The role of the supermassive black hole spin in the estimation of the EMRI event rate

TL;DR

This paper investigates how the spin of supermassive black holes influences the rate of extreme mass ratio inspirals (EMRIs), highlighting the significance of plunges and high-eccentricity orbits for future gravitational wave observations.

Contribution

It provides a detailed calculation of EMRI event rates considering black hole spin, orbital dynamics, and relativistic effects, emphasizing the dominance of high-eccentricity EMRIs.

Findings

Plunges can produce thousands of GW cycles in detector bandwidth.

Black hole spin and inclination significantly affect EMRI event rates.

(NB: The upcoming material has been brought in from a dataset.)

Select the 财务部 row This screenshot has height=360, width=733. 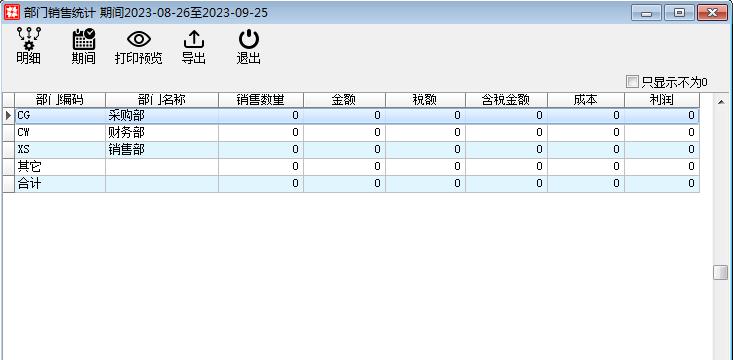[351, 133]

High-eccentricity EMRIs are more prevalent due to relativistic precession effects.

Abstract

A common result to all EMRI investigations on rates is that the possibility that a compact object merges with the MBH after only one intense burst of GWs is much more likely than a slow adiabatic inspiral, an EMRI. The later is referred to as a "plunge" because the compact object dives into the MBH. The event rates for plunges are orders of magnitude larger than slow inspirals. On the other hand, nature MBH's are most likely Kerr and the magnitude of the spin has been sized up to be high. We calculate the number of periapsis passages that a compact object set on to an extremely radial orbit goes through before being actually swallowed by the Kerr MBH and we then translate it into an event rate for a LISA-like observatory, such as the proposed ESA mission eLISA/NGO. We prove that a "plunging" compact object is conceptually indistinguishable from an adiabatic, slow inspiral; plunges spend on average up to hundred of thousands of cycles in the bandwidth of the detector for a two years mission. This has an important impact on the event rate, enhancing in some cases significantly, depending on the spin of the MBH and the inclination. Moreover, it has been recently proved that the production of low-eccentricity EMRIs is severely blocked by the presence of a blockade in the rate at which orbital angular momenta change takes place. This is the result of relativistic precession on to the stellar potential torques and hence affects EMRIs originating via resonant relaxation at distances of about $\sim 10^{-2}$ pc from the MBH. Since high-eccentricity EMRIs are a result of two-body relaxation, they are not affected by this phenomenon. Therefore we predict that eLISA EMRI event rates will be dominated by high-eccentricity binaries, as we present here.